Kyle Barr – Deborah Barr
She was working even when she wasn’t. After coming home from her job as a secretary for an attorney in Riverhead, my mom would fret about what my family was going to eat for dinner. It didn’t matter if most of the people left in the house were self-sufficient, Mom was going to make something for everyone, she was going to vacuum the floor, she was going to start the laundry, and by 10 p.m. she would be snoring on the couch, as if her batteries were depleted and no amount of coaxing would get her to restart without a recharge.
I think I’ve got my sensibilities toward work from you, for either good or ill. By your example, I finish what I start, even in times like this. I don’t do things halfway, because each thing should be treated with care.
That is, at work, at least. I know you would still be ashamed to see the way I keep my home.
Courtney and Caroline Biondo – Johness Kuisel
To us, Johness is Mom and Granny.
My mom is the driving force not only of my life, but for 44 years has been the heart and soul of Times Beacon Record newspapers. She is the epitome of class. She teaches me to always be my very best and always put forth my very best effort, more importantly as a mother myself.
Our Granny is the one to watch college football with on Saturdays, the NFL on Sundays and basketball during the week. Granny is always up for a trip to the beach to lounge in the sun and collect shells.

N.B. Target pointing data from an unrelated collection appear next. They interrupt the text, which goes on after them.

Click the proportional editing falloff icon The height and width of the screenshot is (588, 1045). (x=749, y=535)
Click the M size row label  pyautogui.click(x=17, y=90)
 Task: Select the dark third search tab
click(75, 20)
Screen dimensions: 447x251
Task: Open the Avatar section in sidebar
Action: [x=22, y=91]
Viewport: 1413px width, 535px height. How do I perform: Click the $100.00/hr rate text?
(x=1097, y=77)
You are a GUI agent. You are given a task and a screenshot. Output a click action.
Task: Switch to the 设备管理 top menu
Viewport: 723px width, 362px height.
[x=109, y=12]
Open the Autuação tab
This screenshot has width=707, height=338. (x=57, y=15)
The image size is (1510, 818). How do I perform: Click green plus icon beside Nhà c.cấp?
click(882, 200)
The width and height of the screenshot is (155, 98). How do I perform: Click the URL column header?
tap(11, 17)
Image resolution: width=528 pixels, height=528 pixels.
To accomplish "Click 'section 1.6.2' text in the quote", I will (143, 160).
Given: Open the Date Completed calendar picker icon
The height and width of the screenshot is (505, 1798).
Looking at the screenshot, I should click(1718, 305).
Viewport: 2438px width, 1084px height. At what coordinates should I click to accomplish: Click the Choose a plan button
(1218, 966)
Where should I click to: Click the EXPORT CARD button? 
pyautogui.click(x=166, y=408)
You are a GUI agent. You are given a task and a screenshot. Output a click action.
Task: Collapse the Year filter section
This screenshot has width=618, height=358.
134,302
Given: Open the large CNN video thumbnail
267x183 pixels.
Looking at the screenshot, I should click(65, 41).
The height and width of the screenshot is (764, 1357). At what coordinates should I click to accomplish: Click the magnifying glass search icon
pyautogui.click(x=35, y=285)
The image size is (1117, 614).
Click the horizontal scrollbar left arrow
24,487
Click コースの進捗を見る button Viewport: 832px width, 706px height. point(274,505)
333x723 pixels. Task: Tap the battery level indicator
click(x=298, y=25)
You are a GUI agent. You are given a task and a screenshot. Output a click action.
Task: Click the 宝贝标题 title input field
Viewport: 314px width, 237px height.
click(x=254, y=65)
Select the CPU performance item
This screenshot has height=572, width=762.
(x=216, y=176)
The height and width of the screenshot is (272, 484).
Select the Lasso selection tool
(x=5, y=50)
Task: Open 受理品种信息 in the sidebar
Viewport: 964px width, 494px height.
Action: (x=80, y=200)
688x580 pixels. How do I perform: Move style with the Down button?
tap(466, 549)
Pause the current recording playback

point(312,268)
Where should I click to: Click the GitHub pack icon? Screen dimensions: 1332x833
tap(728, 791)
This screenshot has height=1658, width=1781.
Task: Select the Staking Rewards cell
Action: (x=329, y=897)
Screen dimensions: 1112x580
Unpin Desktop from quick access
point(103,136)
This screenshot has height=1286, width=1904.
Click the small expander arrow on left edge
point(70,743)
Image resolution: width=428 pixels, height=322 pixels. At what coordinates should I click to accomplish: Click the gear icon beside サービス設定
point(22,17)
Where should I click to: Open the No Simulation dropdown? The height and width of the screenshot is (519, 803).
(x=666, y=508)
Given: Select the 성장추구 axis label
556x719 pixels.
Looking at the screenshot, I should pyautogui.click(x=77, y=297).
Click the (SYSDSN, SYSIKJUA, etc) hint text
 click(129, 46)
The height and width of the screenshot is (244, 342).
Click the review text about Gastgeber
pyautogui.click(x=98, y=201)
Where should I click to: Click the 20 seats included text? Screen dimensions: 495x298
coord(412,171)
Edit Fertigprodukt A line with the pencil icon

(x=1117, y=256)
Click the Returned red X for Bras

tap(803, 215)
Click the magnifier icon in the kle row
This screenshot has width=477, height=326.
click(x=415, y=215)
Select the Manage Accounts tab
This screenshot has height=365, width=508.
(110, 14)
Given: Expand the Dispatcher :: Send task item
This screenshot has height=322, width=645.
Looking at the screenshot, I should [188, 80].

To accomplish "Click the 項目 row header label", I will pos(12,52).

Granny likes to sit with a cat in her lap after a long day and sip a Bloody Mary. Granny teaches us to never give up, because you’re often closest to succeeding when you want to forfeit. She teaches us to explore through travel and to always be eager to learn new things.
Daniel Dunaief – Leah Dunaief
When I was young, my mother started these papers. When I called her at work, Mrs. Kuisel answered, much as she does now. “Can I speak to my mom?” I asked. Mrs. Kuisel asked me who my mother was because so many mothers worked at the papers. The question is one I’m happy to answer every day. I’m proud to say that who I am and who my brothers are begins with being numbers 1, 2 and 3 sons of Leah Dunaief. Sure, my younger brother and I might argue about the order of importance, but we are all grateful to have learned numerous important lessons, including never to wear jeans in the ocean or to use apple juice to clean our faces, from a woman we’re fortunate to call mom. I wish her and all the other moms dealing with the ever-fluid new normal a happy Mother’s Day.
Rita J. Egan – Rita M. Egan
When I was a kid in Queens, more mothers were beginning to go to work full time, outside of the home. My mother was no different. At first, she worked as a cashier at Alexander’s Department Store, but she knew she needed to make more money, and she soon took a night class to brush up on her typing and shorthand. After a few different jobs, she eventually found herself working for Con Edison in its transportation department. She lived in Queens when she first began working there but eventually moved out to Smithtown. She would be up before the sun, even leaving before sunrise to catch the train, and while she soon became part of a carpool, the more convenient ride didn’t stop the early morning rush to be at the office by 7 a.m. I may not have inherited my mother’s knack for getting up before the crack of dawn, but I would like to think I take after her when it comes to getting up every morning and doing whatever it is that needs to be done, even when times are rough.